RECORD SET:
-- START --

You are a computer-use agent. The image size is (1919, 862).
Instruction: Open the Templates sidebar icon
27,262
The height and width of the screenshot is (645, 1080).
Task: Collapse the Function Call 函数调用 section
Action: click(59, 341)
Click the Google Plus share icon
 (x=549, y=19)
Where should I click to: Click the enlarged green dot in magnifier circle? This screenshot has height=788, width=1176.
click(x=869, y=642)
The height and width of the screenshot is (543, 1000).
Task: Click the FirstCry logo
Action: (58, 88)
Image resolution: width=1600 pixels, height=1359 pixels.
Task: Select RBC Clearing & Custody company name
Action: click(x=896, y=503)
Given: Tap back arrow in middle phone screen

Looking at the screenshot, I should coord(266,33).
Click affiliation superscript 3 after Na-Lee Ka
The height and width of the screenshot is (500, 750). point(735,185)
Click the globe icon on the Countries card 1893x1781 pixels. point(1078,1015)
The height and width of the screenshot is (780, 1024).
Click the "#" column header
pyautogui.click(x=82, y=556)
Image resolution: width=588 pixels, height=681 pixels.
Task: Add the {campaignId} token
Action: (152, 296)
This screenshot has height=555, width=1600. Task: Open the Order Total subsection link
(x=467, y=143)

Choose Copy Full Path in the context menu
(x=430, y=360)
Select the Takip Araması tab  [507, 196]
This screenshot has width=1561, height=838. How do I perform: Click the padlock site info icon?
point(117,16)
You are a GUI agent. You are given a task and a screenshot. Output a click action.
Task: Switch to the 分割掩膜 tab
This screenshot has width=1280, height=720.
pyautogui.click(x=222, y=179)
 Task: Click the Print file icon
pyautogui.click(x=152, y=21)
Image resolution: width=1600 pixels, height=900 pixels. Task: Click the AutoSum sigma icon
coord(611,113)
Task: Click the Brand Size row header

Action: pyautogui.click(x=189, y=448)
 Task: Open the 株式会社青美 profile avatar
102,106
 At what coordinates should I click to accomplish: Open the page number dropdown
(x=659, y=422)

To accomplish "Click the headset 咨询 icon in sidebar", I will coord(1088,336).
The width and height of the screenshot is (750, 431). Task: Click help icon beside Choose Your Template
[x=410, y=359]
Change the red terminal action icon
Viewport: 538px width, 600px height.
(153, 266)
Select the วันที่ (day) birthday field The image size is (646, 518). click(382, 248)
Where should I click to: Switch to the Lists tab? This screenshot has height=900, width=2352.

-- END --

EXERCISE INSTRUCTIONS: Rewrite the items above, changing every "icon" to "button" and leaving everything else unchanged.

SOLVED PROBLEM:
You are a computer-use agent. The image size is (1919, 862).
Instruction: Open the Templates sidebar button
27,262
The height and width of the screenshot is (645, 1080).
Task: Collapse the Function Call 函数调用 section
Action: click(59, 341)
Click the Google Plus share button
 (x=549, y=19)
Where should I click to: Click the enlarged green dot in magnifier circle? This screenshot has height=788, width=1176.
click(x=869, y=642)
The height and width of the screenshot is (543, 1000).
Task: Click the FirstCry logo
Action: (58, 88)
Image resolution: width=1600 pixels, height=1359 pixels.
Task: Select RBC Clearing & Custody company name
Action: click(x=896, y=503)
Given: Tap back arrow in middle phone screen

Looking at the screenshot, I should coord(266,33).
Click affiliation superscript 3 after Na-Lee Ka
The height and width of the screenshot is (500, 750). point(735,185)
Click the globe button on the Countries card 1893x1781 pixels. point(1078,1015)
The height and width of the screenshot is (780, 1024).
Click the "#" column header
pyautogui.click(x=82, y=556)
Image resolution: width=588 pixels, height=681 pixels.
Task: Add the {campaignId} token
Action: (152, 296)
This screenshot has height=555, width=1600. Task: Open the Order Total subsection link
(x=467, y=143)

Choose Copy Full Path in the context menu
(x=430, y=360)
Select the Takip Araması tab  [507, 196]
This screenshot has width=1561, height=838. How do I perform: Click the padlock site info button?
point(117,16)
You are a GUI agent. You are given a task and a screenshot. Output a click action.
Task: Switch to the 分割掩膜 tab
This screenshot has width=1280, height=720.
pyautogui.click(x=222, y=179)
 Task: Click the Print file button
pyautogui.click(x=152, y=21)
Image resolution: width=1600 pixels, height=900 pixels. Task: Click the AutoSum sigma button
coord(611,113)
Task: Click the Brand Size row header

Action: pyautogui.click(x=189, y=448)
 Task: Open the 株式会社青美 profile avatar
102,106
 At what coordinates should I click to accomplish: Open the page number dropdown
(x=659, y=422)

To accomplish "Click the headset 咨询 button in sidebar", I will coord(1088,336).
The width and height of the screenshot is (750, 431). Task: Click help button beside Choose Your Template
[x=410, y=359]
Change the red terminal action button
Viewport: 538px width, 600px height.
(153, 266)
Select the วันที่ (day) birthday field The image size is (646, 518). click(382, 248)
Where should I click to: Switch to the Lists tab? This screenshot has height=900, width=2352.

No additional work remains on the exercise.